A politically charged memoir of life in the data trenches by computer pioneer Ullman, author of the cult insider account of the digital revolution, Close to the Machine.
Life in Code is a consummate insider’s take, rich with local color and anecdotes ... Ullman has a pure passion for computing that doesn’t stop her from recognizing all the ways it can isolate and intimidate — or how unconscious bias works like a sort of snow blindness on the striving (and yes, still overwhelmingly white and male) dreamers who would call themselves disrupters. Like all great writers, she finds the universal in the specific, mixing memoir with industry gossip (cameos by Google cofounders Sergey Brin and Larry Page, a wry Microsoft dig) and ancillary tales of house cats, dairy farmers, and Julia Child. Code is illuminating and unfailingly clever, but above all it’s a deeply human book: urgent, eloquent, and heartfelt.

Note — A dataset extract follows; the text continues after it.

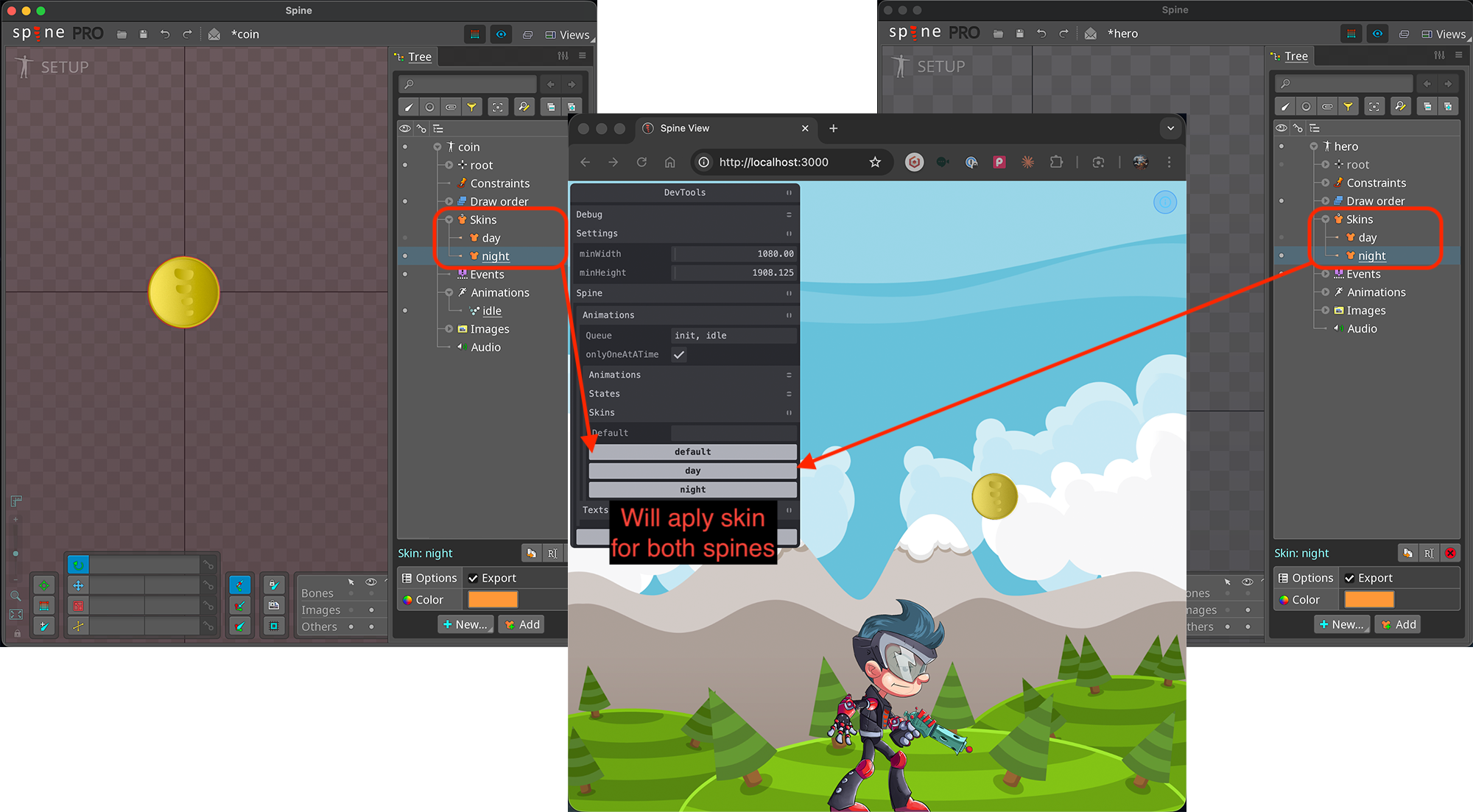Click New... button in hero skin panel
The width and height of the screenshot is (1473, 812).
(x=1341, y=625)
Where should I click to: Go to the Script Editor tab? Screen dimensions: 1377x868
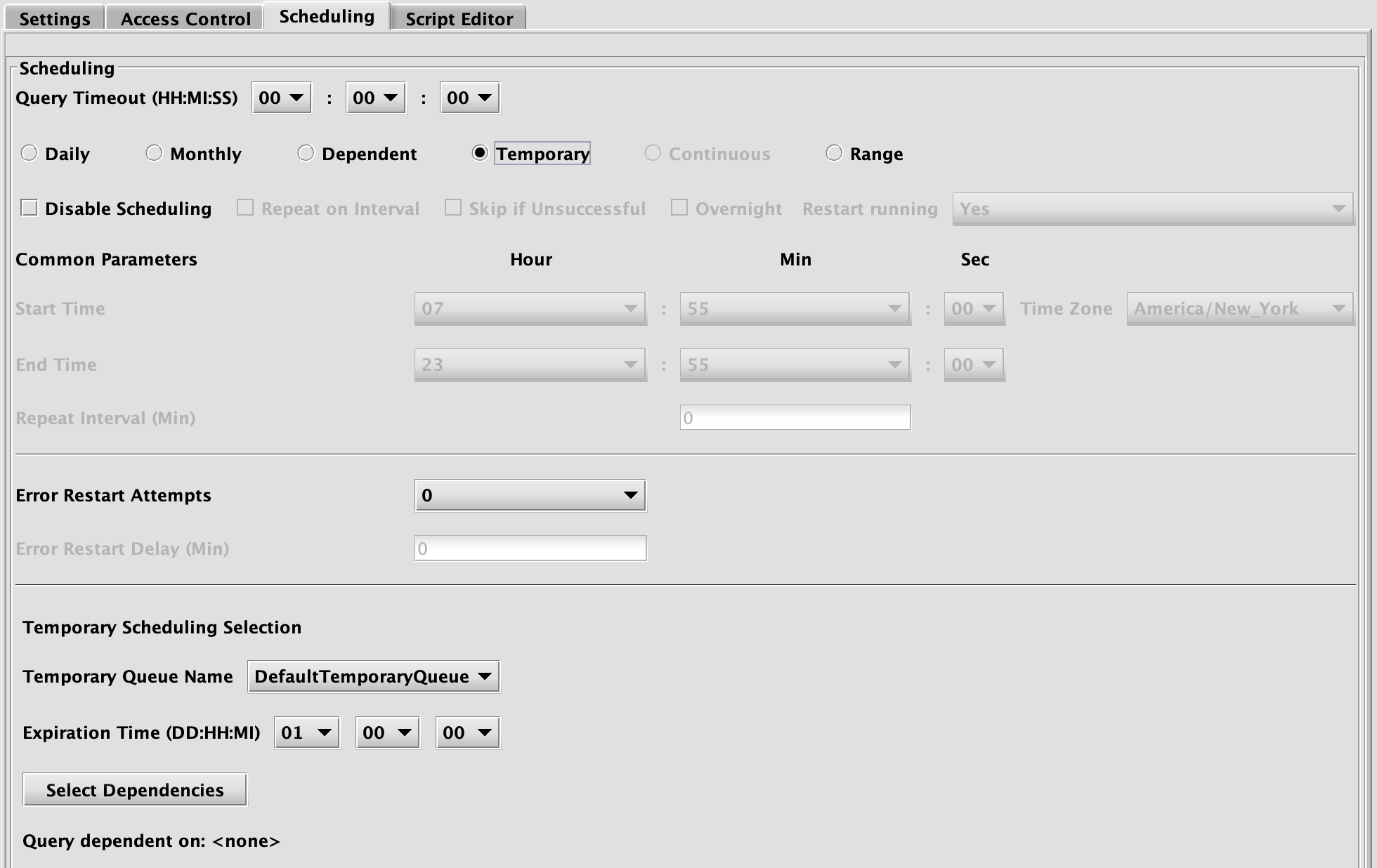tap(459, 18)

Don’t panic, non-nerds. In addition to writing code in multiple computer languages, Ullman has an Ivy League degree in English and knows how to decode her tech-world adventures into accessible narratives for word people ... The first three-fifths of Life in Code is primarily composed of essays published elsewhere between 1994 and 2004, while newer material from 2012 to early 2017 fills out the rest. The technology mentioned within those early chapters often recalls quaint discovery, like finding a chunky, clunky Nokia cellphone in the back of the junk drawer. The piece on preparing computers for the Year 2000 has a musty time-capsule feel, but the philosophical questions posed in other chapters — like those on robotics and artificial intelligence — still resonate.

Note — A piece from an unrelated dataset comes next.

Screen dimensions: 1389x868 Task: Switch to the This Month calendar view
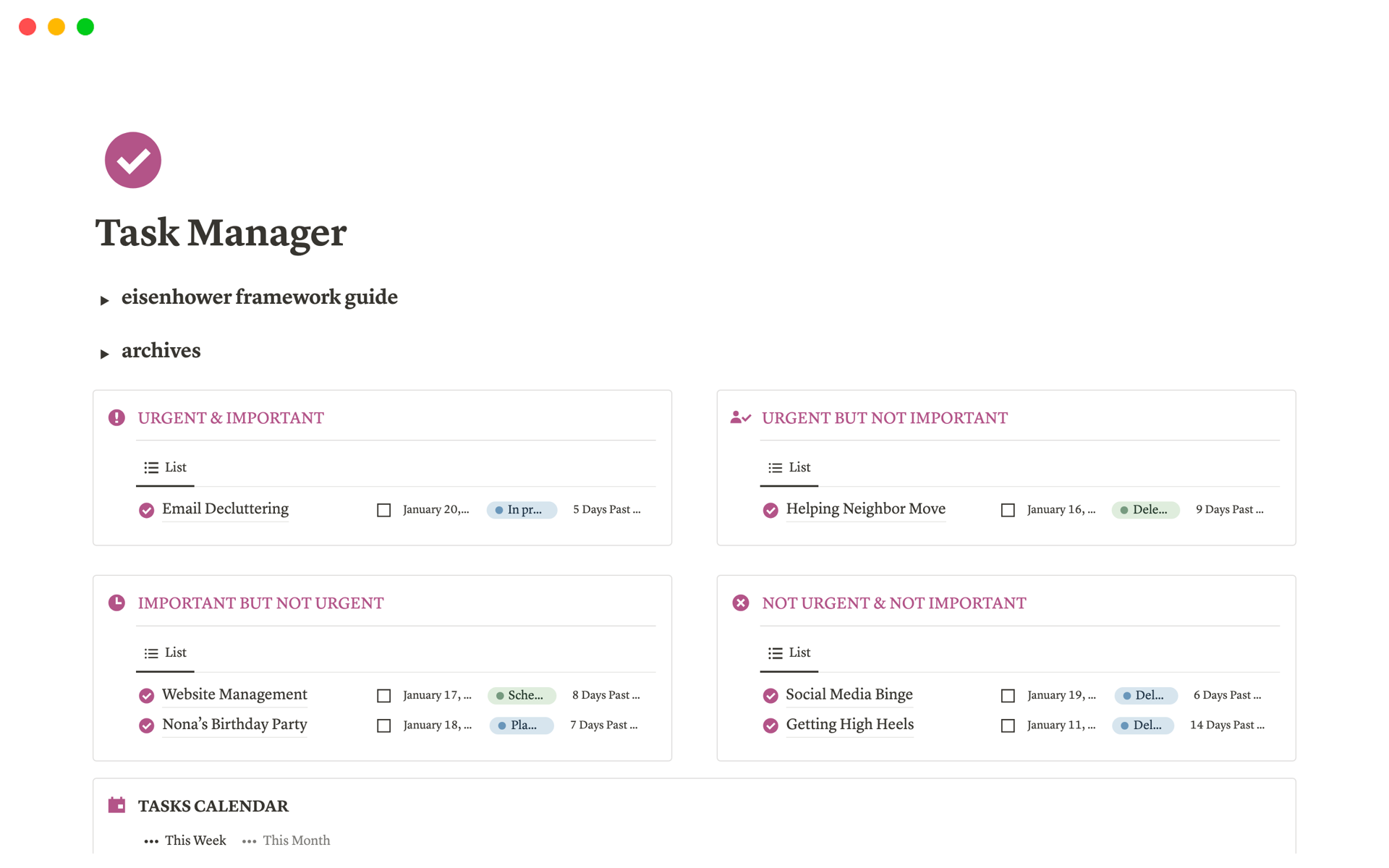tap(297, 840)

Ullman is a rare breed, a writer and former software engineer, and she offers a vivid, gripping window into what it is to be shaped by keyboard characters and machine, in which a single wrong tap can bring entire systems crashing down ... But Life in Code isn't focused on what it is to be a female per se. Rather, it is a stream of staccatolike depictions from Ullman's 40-plus-year career. She describes turning down a job from Google's Larry Page and engaging in an e-mail relationship with a guy who could only express his feelings through the medium of code. She writes poignant passages about love, animals, and artificial intelligence. How do computers think? she wonders. To readers who may not know the lingo—abend (another word for 'crash'), Unix, COBOL—prepare for a learning curve. But there are also relatable observations: Those who can't 'do' become project managers, a common tech-world dis. Ullman relishes tech's beauty while fearing what it has created.